The principles of Medecins Sans Frontieres (MSF) have always appealed to me.
MSF is a non-profit organization offering independent, neutral and impartial medical and humanitarian assistance. Simply put MSF: provides care to people who need it most by working in places of conflict and emergency giving medical care to populations facing violence, epidemics, natural disasters, or displacement.
The people MSF cares for may be the people who need help the most. I’ve known for a long time I’ve wanted to volunteer with MSF. After waiting for an assignment, attending several briefings, wrestling my belongings into an overstuffed backpack, and then saying goodbye to dear friends, family, and a most supportive fiancé I am finally officially part of the MSF movement.
Agok, is in the disputed Abyei Special Administrative Area located between South Sudan - the world’s newest and perhaps poorest country, and Sudan - the country from which it gained independence in 2011.
Stepping off the plane I am enveloped in a hot cloud of the ever present dry red dust of this place. The dust blankets everything with a pungent earthy smell.
There is no airport in Agok, the landing strip is one and a half football field length of cleared flat dirt dotted with a few brave or naïve goats. The plane only lands to refuel and exchange passengers before making its way back to bigger cities.
I am whisked off by my new colleagues in the back of a Land Cruiser traveling the dirt roads past Tukuls, a mud walled hut topped with a round roof of dried grass which comes to a peak at the center. Children wave as we pass. The men and women are tall people with a physical and emotional strength that comes from living a hard life.
The MSF Hospital is a large project, providing secondary health care to many. Some may walk many hours to reach the hospital as there are little other options for care in the area. Others may wait until their somewhat stable condition deteriorates to an emergency before deciding to make the journey.
The hospital is free to patients, who bring their own bed sheets, and one care taker. In the maternity ward the caretakers are often patient’s mothers, sisters, or sister-wives. It is rare to see a husband accompany a laboring women in to the hospital, and never is the husband present during the birth.
MSF provides meals to the patient and the caretaker, showers and latrines are also available for their use.
The wards are made of platform tents or brick buildings with corrugated tin roofs. Ceiling fans turn slowly, but do little to suppress the heat which can cause fevers to spike come mid-afternoon. The mosquito-netted beds line up side by side down the length of the ward and are often fully occupied.

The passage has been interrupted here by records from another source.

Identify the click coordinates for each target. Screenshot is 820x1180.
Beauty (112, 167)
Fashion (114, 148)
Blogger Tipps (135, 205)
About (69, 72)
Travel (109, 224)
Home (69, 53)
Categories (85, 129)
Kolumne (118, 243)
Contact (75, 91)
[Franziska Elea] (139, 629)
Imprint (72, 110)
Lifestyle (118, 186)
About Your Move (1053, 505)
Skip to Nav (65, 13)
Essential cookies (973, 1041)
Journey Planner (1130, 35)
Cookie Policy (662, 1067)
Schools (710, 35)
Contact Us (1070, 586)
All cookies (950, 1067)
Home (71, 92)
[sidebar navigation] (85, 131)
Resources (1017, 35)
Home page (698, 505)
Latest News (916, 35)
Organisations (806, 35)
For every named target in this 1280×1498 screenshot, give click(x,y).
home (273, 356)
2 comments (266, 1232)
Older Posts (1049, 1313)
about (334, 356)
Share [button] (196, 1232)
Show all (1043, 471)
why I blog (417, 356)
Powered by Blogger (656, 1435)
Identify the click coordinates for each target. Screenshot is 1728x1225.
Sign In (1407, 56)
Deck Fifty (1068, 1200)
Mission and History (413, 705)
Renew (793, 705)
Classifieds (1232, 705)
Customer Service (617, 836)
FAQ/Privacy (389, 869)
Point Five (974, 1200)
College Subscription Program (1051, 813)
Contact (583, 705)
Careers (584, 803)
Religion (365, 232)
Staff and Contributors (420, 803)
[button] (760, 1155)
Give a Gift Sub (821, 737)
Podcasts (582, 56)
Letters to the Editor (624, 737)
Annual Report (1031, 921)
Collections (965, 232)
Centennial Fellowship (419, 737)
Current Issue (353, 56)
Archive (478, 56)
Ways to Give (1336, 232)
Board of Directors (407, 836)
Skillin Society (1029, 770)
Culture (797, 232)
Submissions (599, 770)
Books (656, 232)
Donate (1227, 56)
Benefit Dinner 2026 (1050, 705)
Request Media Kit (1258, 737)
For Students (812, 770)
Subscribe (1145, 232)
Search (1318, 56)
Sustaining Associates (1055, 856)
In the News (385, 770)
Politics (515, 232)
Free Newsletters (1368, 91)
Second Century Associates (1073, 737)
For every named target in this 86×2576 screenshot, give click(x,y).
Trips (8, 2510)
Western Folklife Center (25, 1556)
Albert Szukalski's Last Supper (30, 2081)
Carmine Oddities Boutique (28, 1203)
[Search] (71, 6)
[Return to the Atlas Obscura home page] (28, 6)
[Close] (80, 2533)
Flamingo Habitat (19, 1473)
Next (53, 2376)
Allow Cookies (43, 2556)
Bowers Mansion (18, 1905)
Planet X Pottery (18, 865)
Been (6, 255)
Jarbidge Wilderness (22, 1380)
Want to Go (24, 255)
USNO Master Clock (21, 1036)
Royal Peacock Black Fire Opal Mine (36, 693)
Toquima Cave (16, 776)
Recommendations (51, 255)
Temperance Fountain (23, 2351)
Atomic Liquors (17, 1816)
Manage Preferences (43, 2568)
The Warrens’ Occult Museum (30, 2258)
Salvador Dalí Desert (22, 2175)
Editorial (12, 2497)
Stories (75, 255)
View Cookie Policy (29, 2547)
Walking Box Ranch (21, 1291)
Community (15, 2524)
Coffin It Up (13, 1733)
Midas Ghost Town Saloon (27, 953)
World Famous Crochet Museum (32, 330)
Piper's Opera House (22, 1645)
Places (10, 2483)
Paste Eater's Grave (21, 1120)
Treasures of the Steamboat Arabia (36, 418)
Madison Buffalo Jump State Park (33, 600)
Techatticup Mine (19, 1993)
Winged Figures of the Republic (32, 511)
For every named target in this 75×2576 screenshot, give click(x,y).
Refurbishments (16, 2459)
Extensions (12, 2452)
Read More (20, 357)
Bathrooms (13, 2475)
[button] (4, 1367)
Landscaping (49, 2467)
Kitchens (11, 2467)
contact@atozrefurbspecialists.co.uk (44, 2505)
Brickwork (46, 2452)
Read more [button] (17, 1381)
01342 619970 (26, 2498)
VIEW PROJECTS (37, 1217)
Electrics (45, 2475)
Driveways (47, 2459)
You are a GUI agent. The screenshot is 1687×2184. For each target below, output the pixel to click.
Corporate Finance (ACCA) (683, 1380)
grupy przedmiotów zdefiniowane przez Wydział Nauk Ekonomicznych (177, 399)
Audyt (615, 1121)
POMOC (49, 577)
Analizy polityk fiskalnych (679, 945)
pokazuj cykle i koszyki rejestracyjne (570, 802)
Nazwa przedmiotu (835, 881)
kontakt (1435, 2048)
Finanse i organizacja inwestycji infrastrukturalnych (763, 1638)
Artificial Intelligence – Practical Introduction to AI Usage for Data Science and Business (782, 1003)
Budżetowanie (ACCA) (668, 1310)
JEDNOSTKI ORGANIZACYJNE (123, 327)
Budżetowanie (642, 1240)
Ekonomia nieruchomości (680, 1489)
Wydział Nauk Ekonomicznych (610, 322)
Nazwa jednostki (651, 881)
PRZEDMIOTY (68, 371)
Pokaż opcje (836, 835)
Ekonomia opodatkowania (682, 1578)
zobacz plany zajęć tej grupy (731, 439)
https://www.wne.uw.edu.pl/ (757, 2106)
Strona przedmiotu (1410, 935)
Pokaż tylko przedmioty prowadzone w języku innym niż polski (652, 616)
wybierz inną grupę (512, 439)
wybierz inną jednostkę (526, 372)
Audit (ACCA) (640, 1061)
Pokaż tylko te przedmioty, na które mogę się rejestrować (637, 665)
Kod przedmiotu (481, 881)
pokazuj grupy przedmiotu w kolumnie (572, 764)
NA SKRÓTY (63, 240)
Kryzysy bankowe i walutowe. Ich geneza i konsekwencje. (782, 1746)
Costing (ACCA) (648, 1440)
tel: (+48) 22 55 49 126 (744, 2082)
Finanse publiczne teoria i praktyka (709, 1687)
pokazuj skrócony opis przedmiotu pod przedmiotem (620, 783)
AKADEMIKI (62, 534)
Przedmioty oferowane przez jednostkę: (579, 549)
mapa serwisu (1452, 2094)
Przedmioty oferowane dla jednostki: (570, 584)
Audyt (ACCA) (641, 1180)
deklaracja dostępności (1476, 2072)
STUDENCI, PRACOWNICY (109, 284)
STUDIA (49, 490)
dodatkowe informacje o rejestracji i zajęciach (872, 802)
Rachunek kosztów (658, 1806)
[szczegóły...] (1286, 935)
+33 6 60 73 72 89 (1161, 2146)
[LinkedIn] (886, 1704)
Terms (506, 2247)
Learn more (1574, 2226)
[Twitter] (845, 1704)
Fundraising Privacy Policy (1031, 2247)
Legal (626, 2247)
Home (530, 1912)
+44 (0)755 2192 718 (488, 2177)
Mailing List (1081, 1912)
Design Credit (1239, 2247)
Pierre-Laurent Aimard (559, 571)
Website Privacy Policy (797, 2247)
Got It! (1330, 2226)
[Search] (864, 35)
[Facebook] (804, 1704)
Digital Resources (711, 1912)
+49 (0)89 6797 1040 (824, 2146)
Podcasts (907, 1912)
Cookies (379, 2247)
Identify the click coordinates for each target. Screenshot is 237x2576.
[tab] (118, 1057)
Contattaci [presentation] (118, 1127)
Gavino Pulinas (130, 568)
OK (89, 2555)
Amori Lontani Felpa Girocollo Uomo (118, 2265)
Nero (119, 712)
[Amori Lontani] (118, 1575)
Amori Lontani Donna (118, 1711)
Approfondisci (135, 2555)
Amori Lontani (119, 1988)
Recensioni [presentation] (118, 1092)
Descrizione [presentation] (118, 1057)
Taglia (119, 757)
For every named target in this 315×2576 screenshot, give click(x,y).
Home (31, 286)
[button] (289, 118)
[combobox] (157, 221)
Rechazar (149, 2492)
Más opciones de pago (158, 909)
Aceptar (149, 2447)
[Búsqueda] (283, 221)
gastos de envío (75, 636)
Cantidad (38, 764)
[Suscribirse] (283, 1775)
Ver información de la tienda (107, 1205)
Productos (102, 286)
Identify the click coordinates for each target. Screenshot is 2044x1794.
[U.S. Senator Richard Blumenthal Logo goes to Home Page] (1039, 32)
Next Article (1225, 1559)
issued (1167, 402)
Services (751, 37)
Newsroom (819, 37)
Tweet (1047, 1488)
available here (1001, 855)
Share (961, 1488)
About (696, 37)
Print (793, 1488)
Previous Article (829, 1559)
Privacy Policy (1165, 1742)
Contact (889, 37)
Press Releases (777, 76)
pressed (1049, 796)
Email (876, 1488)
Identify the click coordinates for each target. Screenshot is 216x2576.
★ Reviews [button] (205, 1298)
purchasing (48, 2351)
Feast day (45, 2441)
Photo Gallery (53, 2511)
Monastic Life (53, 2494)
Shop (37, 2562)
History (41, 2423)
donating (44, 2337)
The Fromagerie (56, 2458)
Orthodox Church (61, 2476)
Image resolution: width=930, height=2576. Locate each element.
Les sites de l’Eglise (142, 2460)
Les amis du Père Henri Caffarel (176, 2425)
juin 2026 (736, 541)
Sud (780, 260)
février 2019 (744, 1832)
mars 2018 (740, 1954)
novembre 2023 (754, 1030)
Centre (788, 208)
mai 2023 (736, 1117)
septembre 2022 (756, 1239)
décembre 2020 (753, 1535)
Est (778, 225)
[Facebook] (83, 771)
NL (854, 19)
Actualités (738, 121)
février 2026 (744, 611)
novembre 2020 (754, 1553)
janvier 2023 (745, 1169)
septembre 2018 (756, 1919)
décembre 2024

Staff who are not from Agok, live next door to the hospital in a fenced in compound. The nearness of the living quarters allow quick access to the hospital if there is an emergency.
This small village of Tukuls houses expatriates from France, Germany, Iraq, England, Japan, Spain, Switzerland, Kenya, Nigeria, the United States and others.
Humans are not the only ones sharing this compound, half a dozen cats, one naughty puppy, and a goat named Mr. Brandon also live here providing insect control, entertainment and companionship.
Often a flock of vultures or other large loud mouthed birds cruise the skies above. Caution must be taken if food is eaten outside as these birds have been known to swoop down and disrupt plates of spaghetti, or snatch whole apples mid bite. Meals are provided three times a day, the featured ingredients seem to be goat and rice.
Fresh produce is delivered via plane once a week with the rest of the food. A brick oven the size of an SUV produces fresh bread each day. The shared latrines are of the standing model and can take some time, skill, and thigh muscle to master.
Communal showers provide cool relief at the end of a long shift, no one seems to mind the cold temperature as often the weather here is above 100 degrees Fahrenheit at noon.
Nights, staff spend time playing cards and sharing what delectable treats people have received from home. Living close to the equator, night falls early and the stars are vividly bright. I’m told the Milky Way makes nightly appearances during the rainy season when the sky becomes even clearer without the swirling ever present dust.
For the next six months I will look forward to many things here: working side by side with colleagues from around the world, observing how access to basic medical care can change an entire region, and learning how to practice midwifery in a low resource setting.
Most of all, I look forward to being an active part of this organization and its reputable principles, and being able to call myself an 'MSF midwife'.